(Data to process begins)

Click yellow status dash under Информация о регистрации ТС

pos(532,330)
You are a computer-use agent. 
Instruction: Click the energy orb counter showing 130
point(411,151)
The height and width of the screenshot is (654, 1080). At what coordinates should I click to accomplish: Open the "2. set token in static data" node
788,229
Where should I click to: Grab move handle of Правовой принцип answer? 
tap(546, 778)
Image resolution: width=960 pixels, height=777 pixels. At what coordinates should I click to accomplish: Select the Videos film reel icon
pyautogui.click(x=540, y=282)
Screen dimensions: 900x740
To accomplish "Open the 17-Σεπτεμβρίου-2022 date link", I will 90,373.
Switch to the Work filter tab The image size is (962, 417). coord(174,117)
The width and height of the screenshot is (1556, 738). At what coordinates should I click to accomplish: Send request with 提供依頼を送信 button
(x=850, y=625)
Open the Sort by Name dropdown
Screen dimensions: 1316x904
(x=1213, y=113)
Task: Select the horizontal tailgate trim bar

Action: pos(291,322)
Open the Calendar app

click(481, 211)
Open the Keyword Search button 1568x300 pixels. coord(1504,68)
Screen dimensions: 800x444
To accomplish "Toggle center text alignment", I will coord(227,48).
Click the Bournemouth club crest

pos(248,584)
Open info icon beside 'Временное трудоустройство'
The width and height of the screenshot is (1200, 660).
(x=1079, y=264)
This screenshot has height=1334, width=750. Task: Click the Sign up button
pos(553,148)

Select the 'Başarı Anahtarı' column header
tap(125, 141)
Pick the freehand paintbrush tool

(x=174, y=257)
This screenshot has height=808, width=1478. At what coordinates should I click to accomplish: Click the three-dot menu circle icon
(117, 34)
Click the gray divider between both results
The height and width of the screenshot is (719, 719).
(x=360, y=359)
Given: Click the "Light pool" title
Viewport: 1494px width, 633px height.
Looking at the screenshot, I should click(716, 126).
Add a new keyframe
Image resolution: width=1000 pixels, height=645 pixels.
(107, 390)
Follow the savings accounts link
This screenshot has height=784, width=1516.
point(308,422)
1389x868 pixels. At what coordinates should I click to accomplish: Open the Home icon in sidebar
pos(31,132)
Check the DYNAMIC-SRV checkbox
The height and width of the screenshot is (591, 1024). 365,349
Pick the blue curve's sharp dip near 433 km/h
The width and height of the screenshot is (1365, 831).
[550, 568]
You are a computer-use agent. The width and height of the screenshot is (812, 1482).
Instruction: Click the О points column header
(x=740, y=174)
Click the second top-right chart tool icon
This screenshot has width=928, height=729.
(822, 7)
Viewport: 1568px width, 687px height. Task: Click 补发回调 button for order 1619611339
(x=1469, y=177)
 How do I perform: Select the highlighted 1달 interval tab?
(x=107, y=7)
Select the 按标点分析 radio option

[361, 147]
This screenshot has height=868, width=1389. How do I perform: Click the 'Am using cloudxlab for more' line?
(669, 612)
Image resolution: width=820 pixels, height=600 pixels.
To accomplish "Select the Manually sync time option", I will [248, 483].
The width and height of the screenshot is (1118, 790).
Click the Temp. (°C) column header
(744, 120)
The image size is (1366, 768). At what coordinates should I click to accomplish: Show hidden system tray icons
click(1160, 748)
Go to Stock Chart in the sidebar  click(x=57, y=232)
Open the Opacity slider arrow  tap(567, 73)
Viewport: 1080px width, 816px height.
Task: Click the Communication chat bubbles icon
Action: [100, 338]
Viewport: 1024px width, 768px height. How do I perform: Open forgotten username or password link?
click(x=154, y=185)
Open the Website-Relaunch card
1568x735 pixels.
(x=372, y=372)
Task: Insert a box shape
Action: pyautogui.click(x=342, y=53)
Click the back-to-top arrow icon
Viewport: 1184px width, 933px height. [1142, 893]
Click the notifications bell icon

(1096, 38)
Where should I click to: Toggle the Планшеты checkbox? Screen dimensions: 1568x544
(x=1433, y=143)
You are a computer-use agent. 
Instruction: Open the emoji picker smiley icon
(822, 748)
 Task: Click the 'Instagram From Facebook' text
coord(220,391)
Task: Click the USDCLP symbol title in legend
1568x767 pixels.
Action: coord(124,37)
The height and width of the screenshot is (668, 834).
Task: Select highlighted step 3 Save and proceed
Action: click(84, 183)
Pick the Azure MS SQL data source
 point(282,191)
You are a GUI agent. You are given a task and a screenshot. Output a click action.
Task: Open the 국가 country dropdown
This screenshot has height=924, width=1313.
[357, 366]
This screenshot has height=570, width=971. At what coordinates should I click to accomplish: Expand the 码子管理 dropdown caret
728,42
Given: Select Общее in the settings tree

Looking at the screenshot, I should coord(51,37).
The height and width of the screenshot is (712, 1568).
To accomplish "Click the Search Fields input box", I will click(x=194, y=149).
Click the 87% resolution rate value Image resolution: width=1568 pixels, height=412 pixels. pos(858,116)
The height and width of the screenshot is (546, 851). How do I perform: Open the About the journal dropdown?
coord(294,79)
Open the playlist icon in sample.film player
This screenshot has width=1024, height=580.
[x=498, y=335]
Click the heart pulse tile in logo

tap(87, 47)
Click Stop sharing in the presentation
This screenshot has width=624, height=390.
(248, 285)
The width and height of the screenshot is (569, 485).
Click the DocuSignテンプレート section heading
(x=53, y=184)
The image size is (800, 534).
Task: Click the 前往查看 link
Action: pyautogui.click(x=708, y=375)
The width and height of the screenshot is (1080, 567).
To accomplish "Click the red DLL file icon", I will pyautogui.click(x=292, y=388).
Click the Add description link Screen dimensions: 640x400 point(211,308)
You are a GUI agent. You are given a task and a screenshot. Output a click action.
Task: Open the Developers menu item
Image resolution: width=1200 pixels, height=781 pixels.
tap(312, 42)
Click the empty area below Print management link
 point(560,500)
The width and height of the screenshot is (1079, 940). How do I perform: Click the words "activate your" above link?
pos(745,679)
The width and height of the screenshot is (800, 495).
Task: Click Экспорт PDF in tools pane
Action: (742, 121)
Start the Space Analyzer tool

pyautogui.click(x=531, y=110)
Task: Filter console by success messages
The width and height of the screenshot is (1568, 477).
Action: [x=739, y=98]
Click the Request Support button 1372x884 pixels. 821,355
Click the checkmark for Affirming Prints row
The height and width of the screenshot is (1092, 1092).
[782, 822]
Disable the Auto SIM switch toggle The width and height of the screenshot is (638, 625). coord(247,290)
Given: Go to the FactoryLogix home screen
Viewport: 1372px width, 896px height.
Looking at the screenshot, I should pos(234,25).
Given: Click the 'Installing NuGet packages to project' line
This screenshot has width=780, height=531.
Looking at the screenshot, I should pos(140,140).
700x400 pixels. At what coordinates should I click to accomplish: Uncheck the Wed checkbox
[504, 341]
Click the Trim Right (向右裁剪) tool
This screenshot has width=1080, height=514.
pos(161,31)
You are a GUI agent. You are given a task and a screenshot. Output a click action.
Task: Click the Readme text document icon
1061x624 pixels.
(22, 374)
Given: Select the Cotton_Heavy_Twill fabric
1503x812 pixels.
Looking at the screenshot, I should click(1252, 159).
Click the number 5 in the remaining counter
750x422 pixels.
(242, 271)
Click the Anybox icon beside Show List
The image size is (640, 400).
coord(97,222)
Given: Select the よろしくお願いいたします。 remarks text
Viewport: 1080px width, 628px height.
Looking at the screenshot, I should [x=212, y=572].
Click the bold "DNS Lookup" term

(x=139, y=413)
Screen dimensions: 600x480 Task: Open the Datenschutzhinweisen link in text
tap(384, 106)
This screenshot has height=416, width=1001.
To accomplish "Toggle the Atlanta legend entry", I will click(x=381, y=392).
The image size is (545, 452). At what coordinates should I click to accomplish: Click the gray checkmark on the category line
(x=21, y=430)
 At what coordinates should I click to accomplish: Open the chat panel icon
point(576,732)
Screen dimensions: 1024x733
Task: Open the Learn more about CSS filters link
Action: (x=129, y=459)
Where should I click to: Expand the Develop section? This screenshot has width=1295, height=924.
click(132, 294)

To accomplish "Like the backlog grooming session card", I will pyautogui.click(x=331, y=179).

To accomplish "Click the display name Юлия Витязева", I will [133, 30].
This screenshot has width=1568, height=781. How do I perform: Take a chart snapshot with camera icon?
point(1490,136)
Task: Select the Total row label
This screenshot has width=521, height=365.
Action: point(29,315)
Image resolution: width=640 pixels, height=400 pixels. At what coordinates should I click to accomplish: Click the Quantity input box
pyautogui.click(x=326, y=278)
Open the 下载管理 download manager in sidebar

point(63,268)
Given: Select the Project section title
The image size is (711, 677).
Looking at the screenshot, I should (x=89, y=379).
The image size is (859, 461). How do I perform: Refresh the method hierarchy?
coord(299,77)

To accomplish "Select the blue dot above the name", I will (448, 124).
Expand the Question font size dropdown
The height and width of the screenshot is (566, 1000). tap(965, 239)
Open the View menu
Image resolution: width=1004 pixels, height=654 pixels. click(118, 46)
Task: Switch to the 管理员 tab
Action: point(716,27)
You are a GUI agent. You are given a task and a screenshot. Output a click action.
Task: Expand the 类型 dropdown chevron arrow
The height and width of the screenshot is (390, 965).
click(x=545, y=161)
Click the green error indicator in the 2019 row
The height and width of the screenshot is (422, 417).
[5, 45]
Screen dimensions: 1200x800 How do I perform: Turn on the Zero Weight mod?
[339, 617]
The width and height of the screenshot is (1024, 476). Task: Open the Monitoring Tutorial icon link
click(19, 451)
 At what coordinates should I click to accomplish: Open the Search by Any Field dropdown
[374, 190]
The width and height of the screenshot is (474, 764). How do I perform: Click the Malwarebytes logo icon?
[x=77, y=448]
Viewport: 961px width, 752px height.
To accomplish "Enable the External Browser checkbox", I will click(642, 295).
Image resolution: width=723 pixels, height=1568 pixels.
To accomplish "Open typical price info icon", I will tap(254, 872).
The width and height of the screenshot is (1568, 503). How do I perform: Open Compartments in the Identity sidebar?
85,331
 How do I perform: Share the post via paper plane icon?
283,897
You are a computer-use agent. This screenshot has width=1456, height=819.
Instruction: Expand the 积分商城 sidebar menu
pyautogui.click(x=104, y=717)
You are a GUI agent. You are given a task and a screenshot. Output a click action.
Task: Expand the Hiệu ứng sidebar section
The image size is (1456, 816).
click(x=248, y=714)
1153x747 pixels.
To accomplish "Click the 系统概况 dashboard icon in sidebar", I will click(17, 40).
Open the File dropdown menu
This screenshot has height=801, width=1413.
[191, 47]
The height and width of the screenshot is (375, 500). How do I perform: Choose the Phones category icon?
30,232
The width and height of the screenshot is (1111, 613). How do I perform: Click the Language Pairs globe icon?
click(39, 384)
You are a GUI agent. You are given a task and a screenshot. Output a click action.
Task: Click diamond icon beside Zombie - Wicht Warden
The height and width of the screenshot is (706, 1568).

(Data to process ends)

§ **Problem**
When a line among the entries contains "computer", pull that line out.

§ **Answer to this problem**
You are a computer-use agent. 
You are a computer-use agent. The width and height of the screenshot is (812, 1482).
You are a computer-use agent. 
You are a computer-use agent. This screenshot has width=1456, height=819.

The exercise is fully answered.